Copy the lines below word for word, starting at the first line and ending at the line that contains "tap(1402, 64)".

(Items listed in a dataset)
◇ ◇ ◇ ◇ ◇
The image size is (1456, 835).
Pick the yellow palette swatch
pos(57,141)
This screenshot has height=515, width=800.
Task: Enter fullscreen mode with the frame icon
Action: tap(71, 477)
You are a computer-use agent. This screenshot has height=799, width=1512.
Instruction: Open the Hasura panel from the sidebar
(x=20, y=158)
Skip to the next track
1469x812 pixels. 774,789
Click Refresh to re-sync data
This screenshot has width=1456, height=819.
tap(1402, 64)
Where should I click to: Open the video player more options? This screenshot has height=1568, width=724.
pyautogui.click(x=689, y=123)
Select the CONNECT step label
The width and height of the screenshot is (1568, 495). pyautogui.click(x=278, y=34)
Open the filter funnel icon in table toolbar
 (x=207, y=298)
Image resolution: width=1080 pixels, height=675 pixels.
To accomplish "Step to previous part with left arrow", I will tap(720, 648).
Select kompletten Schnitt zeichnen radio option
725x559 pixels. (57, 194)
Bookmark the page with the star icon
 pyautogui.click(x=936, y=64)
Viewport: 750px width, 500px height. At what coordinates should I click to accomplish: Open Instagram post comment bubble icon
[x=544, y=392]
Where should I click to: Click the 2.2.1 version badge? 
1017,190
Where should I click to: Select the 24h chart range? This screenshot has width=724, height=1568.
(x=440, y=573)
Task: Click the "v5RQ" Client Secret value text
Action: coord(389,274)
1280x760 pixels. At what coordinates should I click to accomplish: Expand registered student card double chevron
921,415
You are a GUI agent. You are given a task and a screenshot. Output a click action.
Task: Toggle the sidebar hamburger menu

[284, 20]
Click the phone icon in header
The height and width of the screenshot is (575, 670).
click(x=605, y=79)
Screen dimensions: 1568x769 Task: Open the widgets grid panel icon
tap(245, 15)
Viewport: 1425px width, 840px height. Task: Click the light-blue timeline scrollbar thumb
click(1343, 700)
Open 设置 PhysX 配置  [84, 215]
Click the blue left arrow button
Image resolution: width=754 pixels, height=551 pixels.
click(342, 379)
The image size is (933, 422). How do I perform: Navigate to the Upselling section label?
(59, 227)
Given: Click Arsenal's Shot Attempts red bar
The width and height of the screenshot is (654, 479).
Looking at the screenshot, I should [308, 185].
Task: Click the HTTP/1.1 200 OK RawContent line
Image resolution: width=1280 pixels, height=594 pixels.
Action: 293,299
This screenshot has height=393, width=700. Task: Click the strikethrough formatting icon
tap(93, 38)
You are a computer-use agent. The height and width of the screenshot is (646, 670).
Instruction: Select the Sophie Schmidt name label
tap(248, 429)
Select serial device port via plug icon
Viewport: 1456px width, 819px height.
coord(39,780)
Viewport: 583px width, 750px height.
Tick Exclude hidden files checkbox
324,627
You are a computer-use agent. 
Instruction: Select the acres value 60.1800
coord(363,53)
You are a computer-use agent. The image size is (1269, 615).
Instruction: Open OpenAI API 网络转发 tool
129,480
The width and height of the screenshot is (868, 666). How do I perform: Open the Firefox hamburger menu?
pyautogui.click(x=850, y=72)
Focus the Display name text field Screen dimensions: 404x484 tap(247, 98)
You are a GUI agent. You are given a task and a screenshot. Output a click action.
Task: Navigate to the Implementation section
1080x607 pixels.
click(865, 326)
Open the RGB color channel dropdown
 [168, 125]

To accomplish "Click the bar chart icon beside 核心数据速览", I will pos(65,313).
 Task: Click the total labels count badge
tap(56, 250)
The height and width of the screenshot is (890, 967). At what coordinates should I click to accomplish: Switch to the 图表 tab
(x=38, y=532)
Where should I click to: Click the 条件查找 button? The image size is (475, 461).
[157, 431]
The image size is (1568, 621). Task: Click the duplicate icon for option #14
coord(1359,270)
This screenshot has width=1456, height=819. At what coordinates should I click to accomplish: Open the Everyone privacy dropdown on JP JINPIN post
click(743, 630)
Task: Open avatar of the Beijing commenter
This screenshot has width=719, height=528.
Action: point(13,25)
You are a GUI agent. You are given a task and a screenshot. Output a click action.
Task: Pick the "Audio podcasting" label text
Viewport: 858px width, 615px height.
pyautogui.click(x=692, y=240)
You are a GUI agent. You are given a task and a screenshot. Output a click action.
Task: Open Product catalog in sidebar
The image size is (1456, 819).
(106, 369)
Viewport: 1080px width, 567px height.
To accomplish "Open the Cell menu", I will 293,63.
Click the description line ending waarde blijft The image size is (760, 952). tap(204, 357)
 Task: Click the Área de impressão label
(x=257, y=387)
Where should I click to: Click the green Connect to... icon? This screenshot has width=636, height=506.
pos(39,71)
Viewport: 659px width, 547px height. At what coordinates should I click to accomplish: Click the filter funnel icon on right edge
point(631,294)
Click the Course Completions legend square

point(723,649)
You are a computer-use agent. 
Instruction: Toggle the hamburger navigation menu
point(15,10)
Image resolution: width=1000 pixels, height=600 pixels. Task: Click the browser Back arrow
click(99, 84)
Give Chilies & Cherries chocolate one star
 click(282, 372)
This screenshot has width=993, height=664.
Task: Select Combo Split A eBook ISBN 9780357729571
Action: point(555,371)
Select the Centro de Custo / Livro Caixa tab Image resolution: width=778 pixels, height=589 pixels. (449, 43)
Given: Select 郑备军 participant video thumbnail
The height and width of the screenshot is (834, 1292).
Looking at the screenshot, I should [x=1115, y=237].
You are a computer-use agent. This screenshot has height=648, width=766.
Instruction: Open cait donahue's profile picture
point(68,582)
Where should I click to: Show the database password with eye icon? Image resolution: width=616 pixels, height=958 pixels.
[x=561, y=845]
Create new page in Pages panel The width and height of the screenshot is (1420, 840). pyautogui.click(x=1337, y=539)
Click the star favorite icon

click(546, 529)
◇ ◇ ◇ ◇ ◇
COMPLETE RESPONSE:
The image size is (1456, 835).
Pick the yellow palette swatch
pos(57,141)
This screenshot has height=515, width=800.
Task: Enter fullscreen mode with the frame icon
Action: tap(71, 477)
You are a computer-use agent. This screenshot has height=799, width=1512.
Instruction: Open the Hasura panel from the sidebar
(x=20, y=158)
Skip to the next track
1469x812 pixels. 774,789
Click Refresh to re-sync data
This screenshot has width=1456, height=819.
tap(1402, 64)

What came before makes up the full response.